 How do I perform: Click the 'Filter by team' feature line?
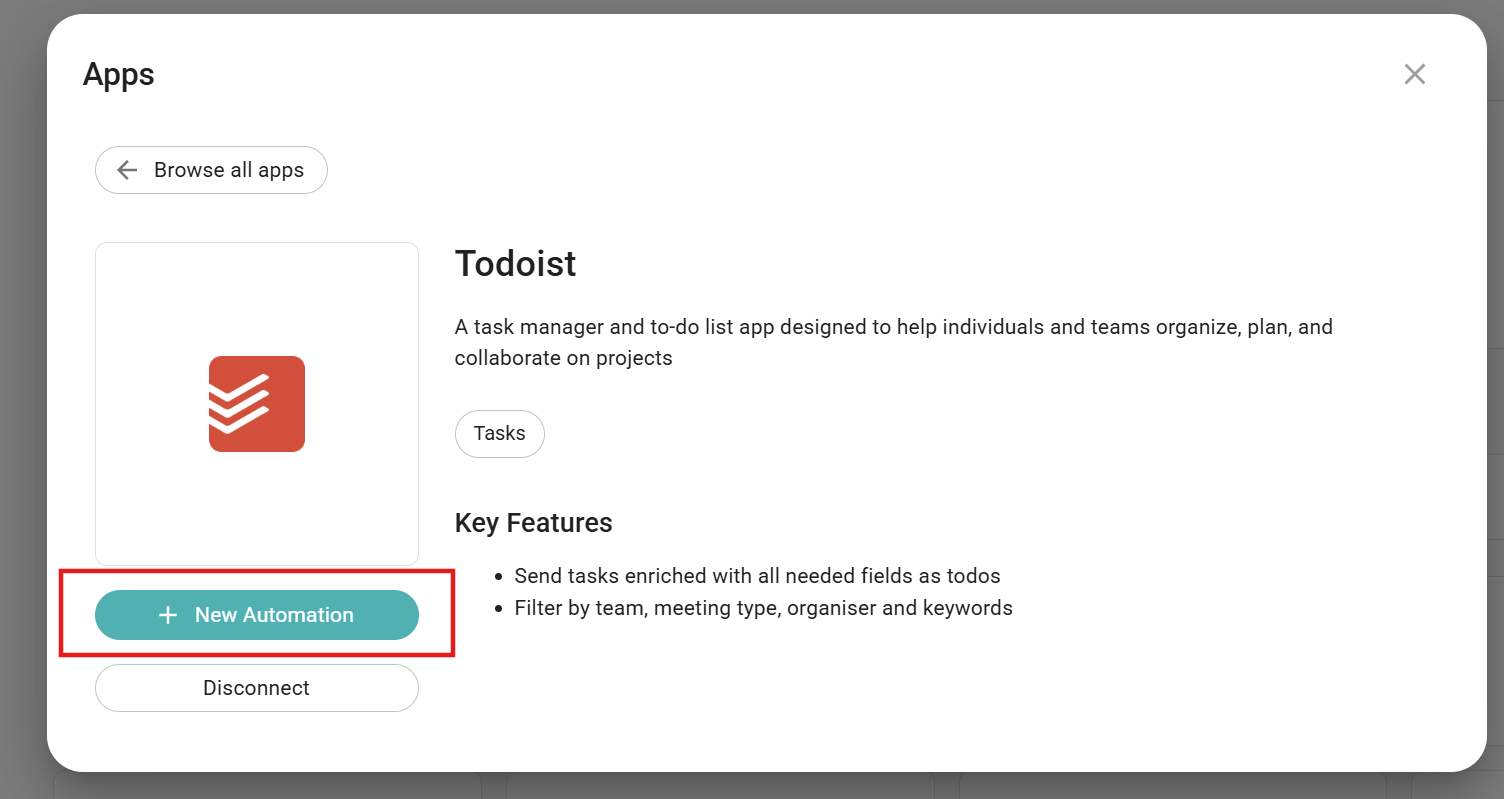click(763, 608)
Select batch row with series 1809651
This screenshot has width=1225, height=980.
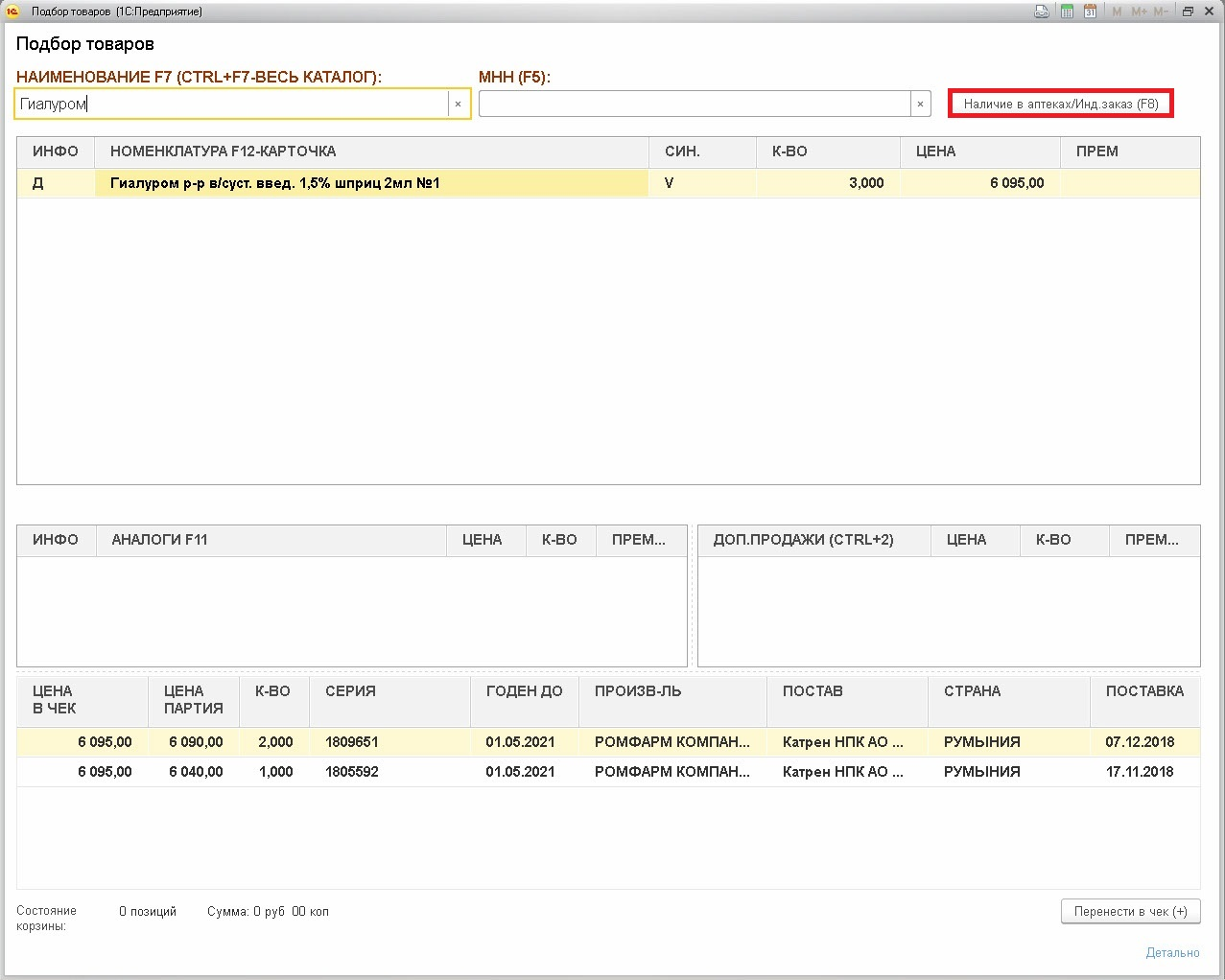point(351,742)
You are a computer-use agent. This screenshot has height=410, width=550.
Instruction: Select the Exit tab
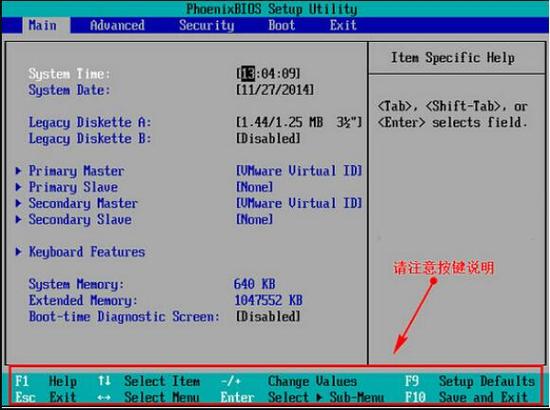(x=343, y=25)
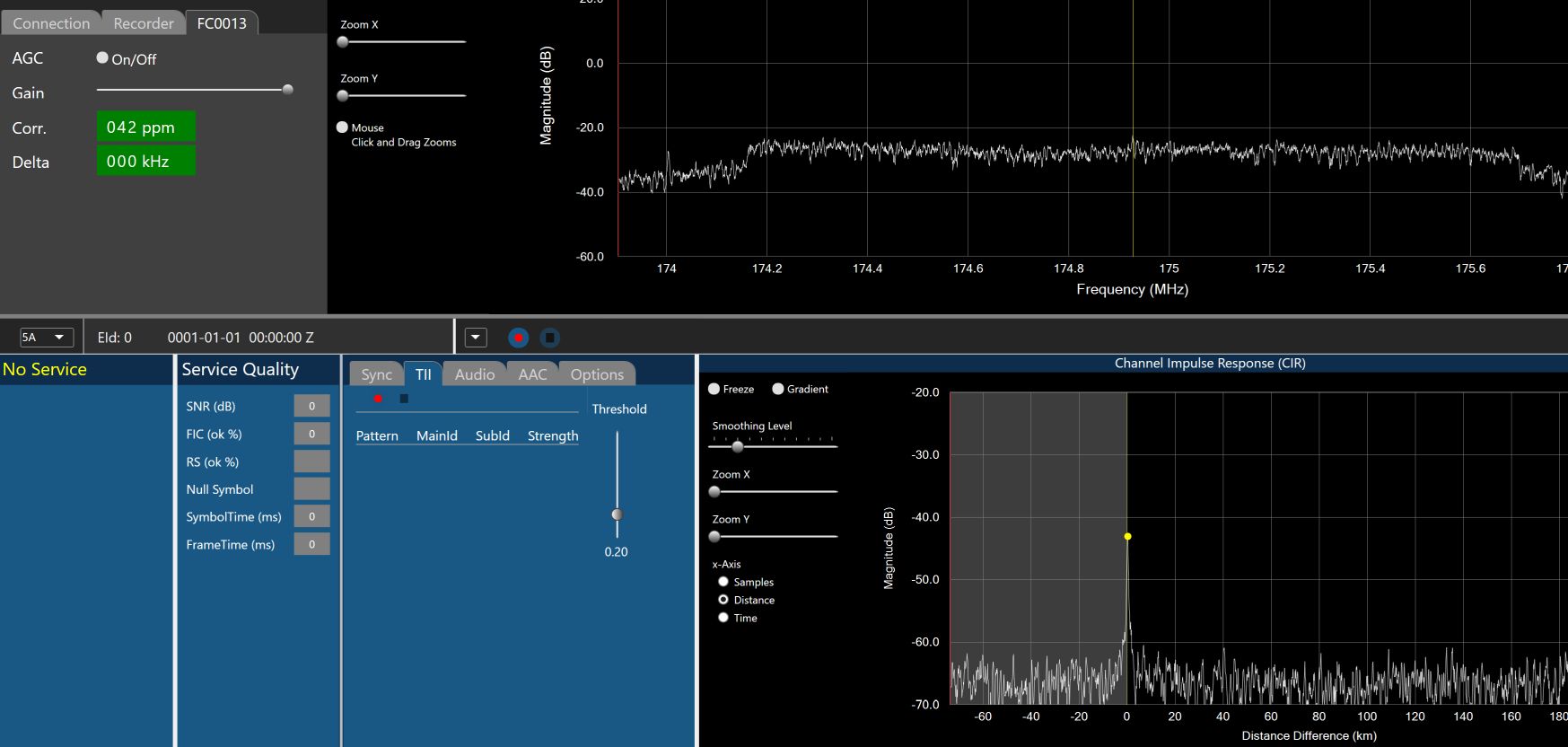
==========
Task instructions: Once the images are removed, print the remaining data exactly as it appears above.

Worked solution:
 How do I perform: Click the 'Filter by team' feature line?
click(763, 608)
Select batch row with series 1809651
This screenshot has width=1225, height=980.
point(351,742)
You are a computer-use agent. This screenshot has height=410, width=550.
Instruction: Select the Exit tab
(x=343, y=25)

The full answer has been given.